Exercise aim → Each line of the data should be repeated precisely.

--- Information supplied ---

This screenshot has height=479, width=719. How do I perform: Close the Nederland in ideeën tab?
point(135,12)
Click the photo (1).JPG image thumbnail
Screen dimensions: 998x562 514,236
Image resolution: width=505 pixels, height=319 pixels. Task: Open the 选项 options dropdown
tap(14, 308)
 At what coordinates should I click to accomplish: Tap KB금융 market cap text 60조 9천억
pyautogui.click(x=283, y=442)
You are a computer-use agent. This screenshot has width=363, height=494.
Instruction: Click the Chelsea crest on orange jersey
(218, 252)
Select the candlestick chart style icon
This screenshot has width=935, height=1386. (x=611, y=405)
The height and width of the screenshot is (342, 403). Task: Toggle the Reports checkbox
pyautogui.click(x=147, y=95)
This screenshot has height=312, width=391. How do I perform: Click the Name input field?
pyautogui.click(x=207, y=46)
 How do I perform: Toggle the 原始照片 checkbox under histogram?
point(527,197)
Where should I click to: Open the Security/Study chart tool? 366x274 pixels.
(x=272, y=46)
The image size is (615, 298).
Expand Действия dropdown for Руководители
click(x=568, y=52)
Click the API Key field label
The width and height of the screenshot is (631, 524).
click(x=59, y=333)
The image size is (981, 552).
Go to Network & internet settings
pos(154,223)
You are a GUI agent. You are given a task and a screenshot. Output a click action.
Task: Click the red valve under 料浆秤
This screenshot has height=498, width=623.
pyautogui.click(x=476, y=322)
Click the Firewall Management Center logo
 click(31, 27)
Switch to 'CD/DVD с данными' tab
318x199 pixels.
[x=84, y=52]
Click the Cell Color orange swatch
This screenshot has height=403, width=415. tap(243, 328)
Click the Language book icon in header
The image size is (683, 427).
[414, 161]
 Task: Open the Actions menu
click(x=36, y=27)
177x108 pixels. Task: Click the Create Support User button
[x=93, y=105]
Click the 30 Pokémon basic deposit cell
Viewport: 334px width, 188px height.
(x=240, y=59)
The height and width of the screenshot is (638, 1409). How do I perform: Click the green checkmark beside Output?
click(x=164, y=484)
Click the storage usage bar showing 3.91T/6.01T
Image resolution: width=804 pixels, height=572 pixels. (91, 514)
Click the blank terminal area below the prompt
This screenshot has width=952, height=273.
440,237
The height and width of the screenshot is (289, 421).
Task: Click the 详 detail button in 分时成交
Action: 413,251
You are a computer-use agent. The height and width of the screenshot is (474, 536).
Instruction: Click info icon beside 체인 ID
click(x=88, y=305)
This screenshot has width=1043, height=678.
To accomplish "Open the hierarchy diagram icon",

---

Exercise output →
This screenshot has height=479, width=719. How do I perform: Close the Nederland in ideeën tab?
point(135,12)
Click the photo (1).JPG image thumbnail
Screen dimensions: 998x562 514,236
Image resolution: width=505 pixels, height=319 pixels. Task: Open the 选项 options dropdown
tap(14, 308)
 At what coordinates should I click to accomplish: Tap KB금융 market cap text 60조 9천억
pyautogui.click(x=283, y=442)
You are a computer-use agent. This screenshot has width=363, height=494.
Instruction: Click the Chelsea crest on orange jersey
(218, 252)
Select the candlestick chart style icon
This screenshot has width=935, height=1386. (x=611, y=405)
The height and width of the screenshot is (342, 403). Task: Toggle the Reports checkbox
pyautogui.click(x=147, y=95)
This screenshot has height=312, width=391. How do I perform: Click the Name input field?
pyautogui.click(x=207, y=46)
 How do I perform: Toggle the 原始照片 checkbox under histogram?
point(527,197)
Where should I click to: Open the Security/Study chart tool? 366x274 pixels.
(x=272, y=46)
The image size is (615, 298).
Expand Действия dropdown for Руководители
click(x=568, y=52)
Click the API Key field label
The width and height of the screenshot is (631, 524).
click(x=59, y=333)
The image size is (981, 552).
Go to Network & internet settings
pos(154,223)
You are a GUI agent. You are given a task and a screenshot. Output a click action.
Task: Click the red valve under 料浆秤
This screenshot has height=498, width=623.
pyautogui.click(x=476, y=322)
Click the Firewall Management Center logo
 click(31, 27)
Switch to 'CD/DVD с данными' tab
318x199 pixels.
[x=84, y=52]
Click the Cell Color orange swatch
This screenshot has height=403, width=415. tap(243, 328)
Click the Language book icon in header
The image size is (683, 427).
[414, 161]
 Task: Open the Actions menu
click(x=36, y=27)
177x108 pixels. Task: Click the Create Support User button
[x=93, y=105]
Click the 30 Pokémon basic deposit cell
Viewport: 334px width, 188px height.
(x=240, y=59)
The height and width of the screenshot is (638, 1409). How do I perform: Click the green checkmark beside Output?
click(x=164, y=484)
Click the storage usage bar showing 3.91T/6.01T
Image resolution: width=804 pixels, height=572 pixels. (91, 514)
Click the blank terminal area below the prompt
This screenshot has width=952, height=273.
440,237
The height and width of the screenshot is (289, 421).
Task: Click the 详 detail button in 分时成交
Action: 413,251
You are a computer-use agent. The height and width of the screenshot is (474, 536).
Instruction: Click info icon beside 체인 ID
click(x=88, y=305)
This screenshot has width=1043, height=678.
To accomplish "Open the hierarchy diagram icon",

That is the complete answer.